▶ **What is expected**
Recast the lines below, from the line with "How do I perform: Tap" to the line with "[x=83, y=223]" (both included), as a Markdown table with the columns Number and Text. Skip blank lines and leave the pictures out.

▶ **Records supplied**
--------

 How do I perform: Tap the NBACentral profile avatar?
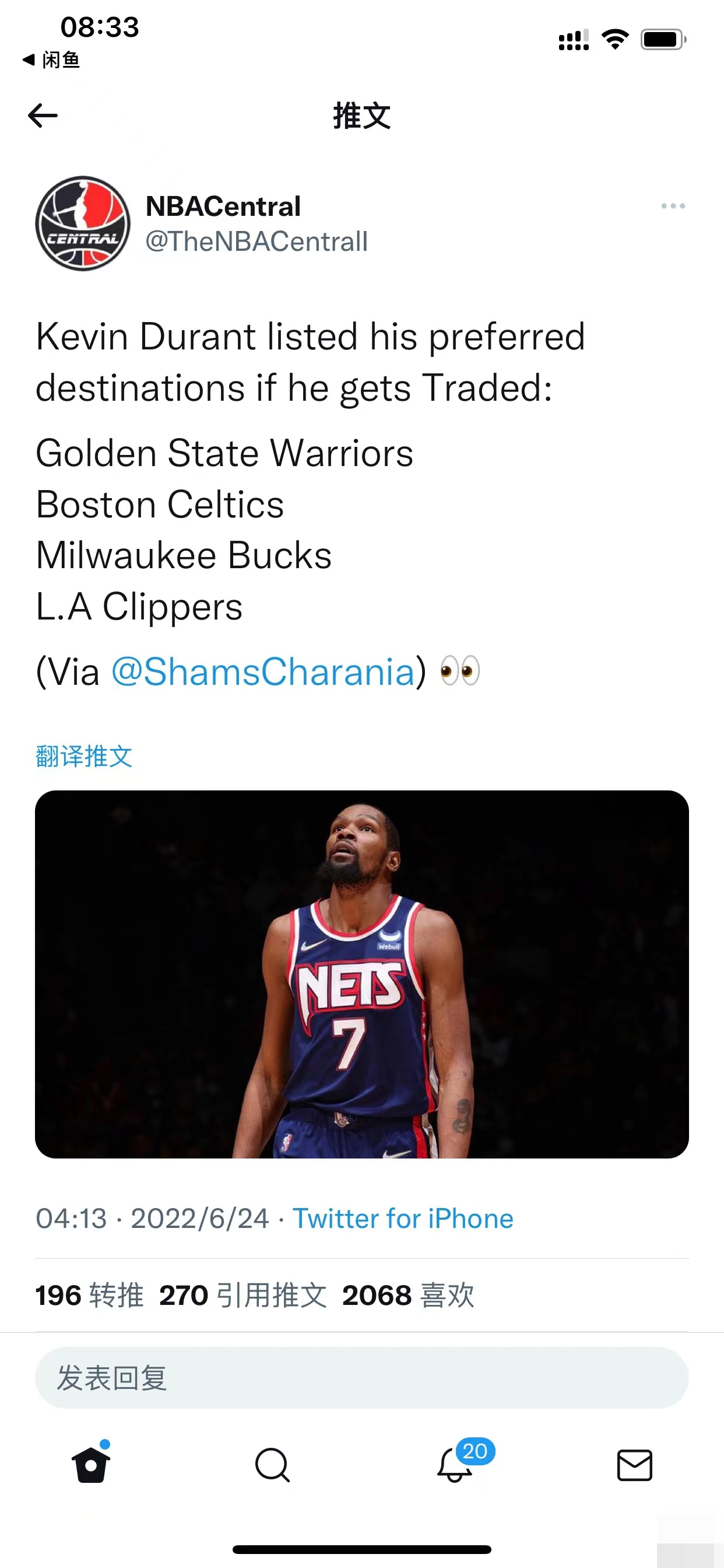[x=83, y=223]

--------

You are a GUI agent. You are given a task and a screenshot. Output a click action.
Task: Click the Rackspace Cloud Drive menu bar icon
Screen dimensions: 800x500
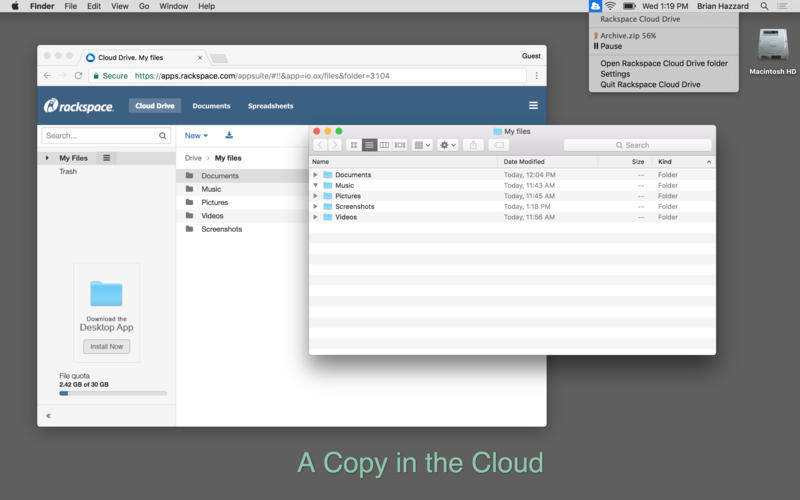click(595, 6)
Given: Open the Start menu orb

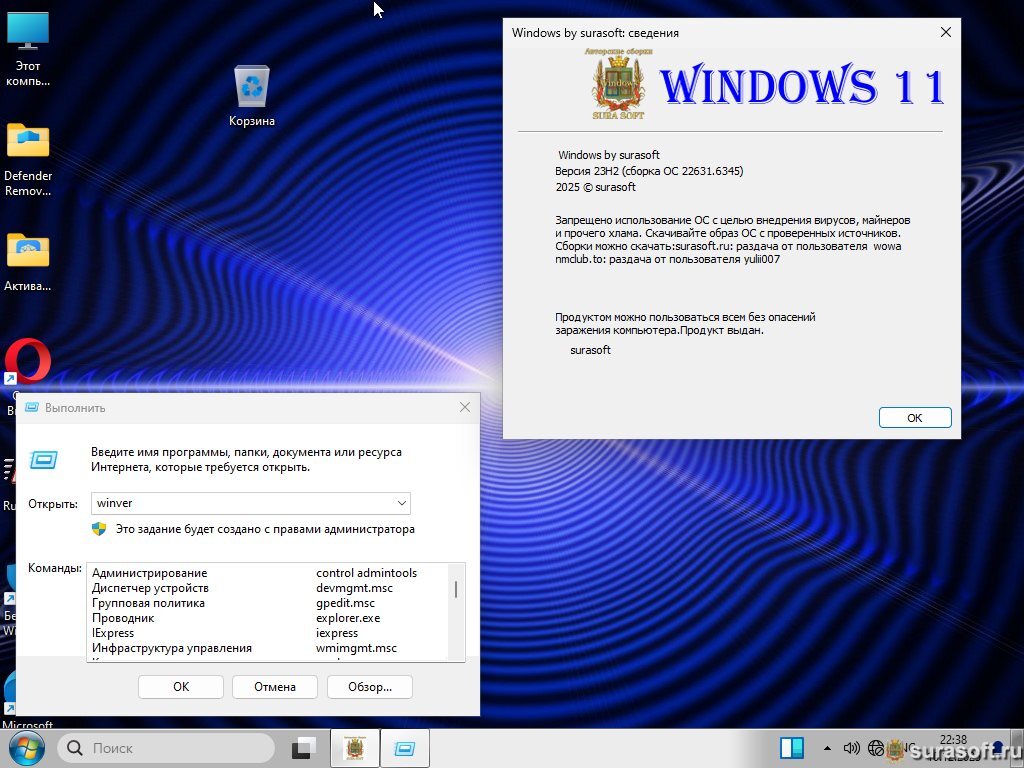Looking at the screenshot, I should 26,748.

--------

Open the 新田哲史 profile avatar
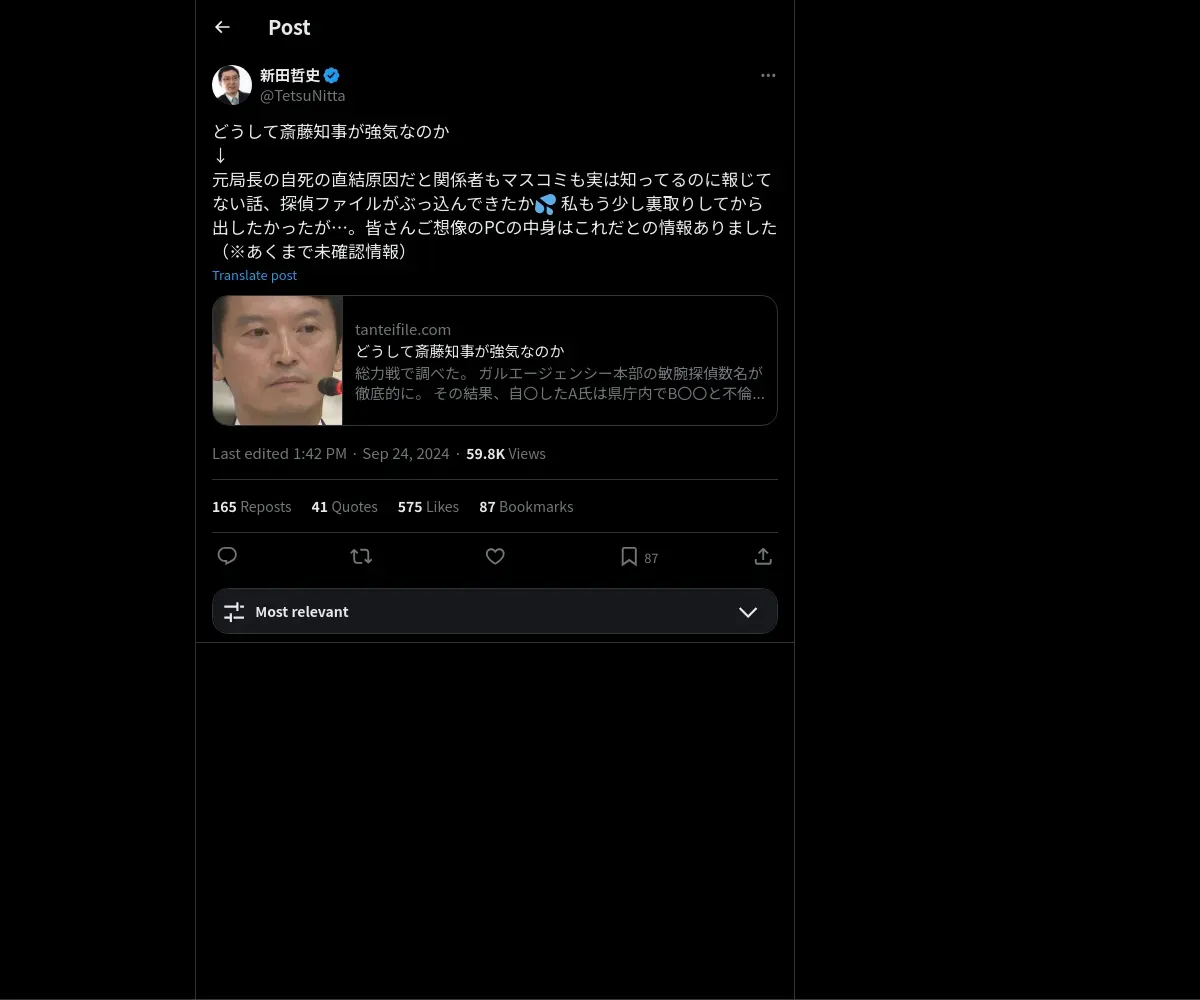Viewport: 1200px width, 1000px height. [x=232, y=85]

--------

▶ **Exercise output**
| Number | Text |
|---|---|
| 1 |  How do I perform: Tap the NBACentral profile avatar? |
| 2 | [x=83, y=223] |